You don’t need to have every trade route mapped out to the gram of copper and the commodities rates for sugar, but it helps. Economics are a major driving force for wars and strife. Good to know where silks are easy or hard to get.

In my scifi stuff it’s hard to get good strawberries. Seriously. Earth has fewer and fewer farms, many of its colonies rely on a war-born artificial ration processor that sort of 3D prints things that let you not starve to death, and their FTL is not up to par. What strawberries are available off Earth are carried by alien traders who have better, but much smaller ships. It’s expensive. One day there may actually be an interstellar war over strawberries! Likely? No, but who knows?!

There’s one world where an entire galaxy’s goods can be, somewhat, easily found along with examples of its cultures. Off that world? No one’s ever heard of them.

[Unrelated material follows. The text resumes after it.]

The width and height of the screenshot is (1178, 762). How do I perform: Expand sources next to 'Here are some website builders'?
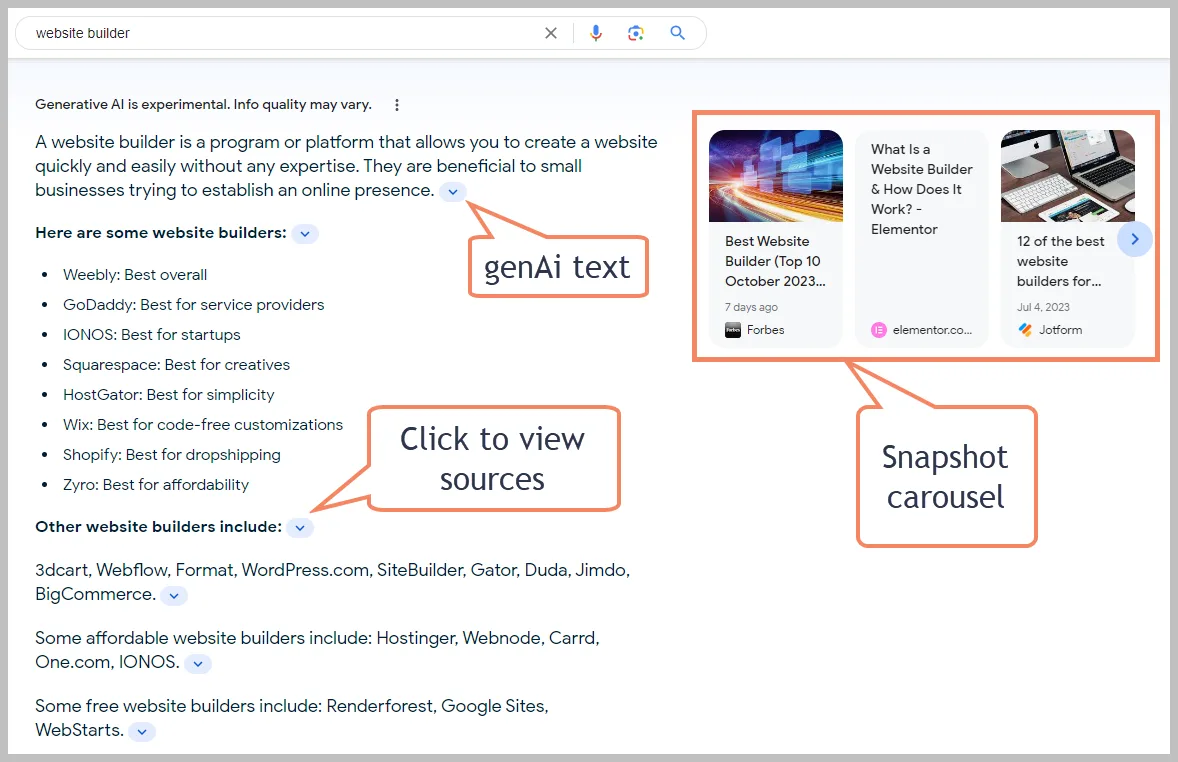pos(305,234)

This is: know your scale and perspectives. In the Realms, just because Drizzt is important in the far north, he’s virtually a rumour in Waterdeep, virtually unknown in Cormyr, and is unknown in parts beyond. Elminster has had a long and meddlesome life. His name is probably known to many. That he yet lives? Where? How old is he? No. Many of his exploits? Fictions, legends, exaggerations, truths, follies, falsifications, mistaken identity …

Look at out own world. Hard as it is for some to believe, there’s folks who don’t really know who Beyonce is. If they’re from certain countries/cultures they’re bound to know the name, but do they know the face? The music? The profession? Not necessarily.

Keep your places … humble and remember, someone important enough will be known in the next village (or star system, or galaxy) to be sure. But past it?

Also remember, you don’t have to actually know the bestseller list for a region, but you should have a concept what’s In so you could write one up in a trice without much thought.

I might write more on this soonish. But for now I’ve exhausted my thought, utterly forgot if I have or had a point whatsoever, and needs must get onward to the grocery store.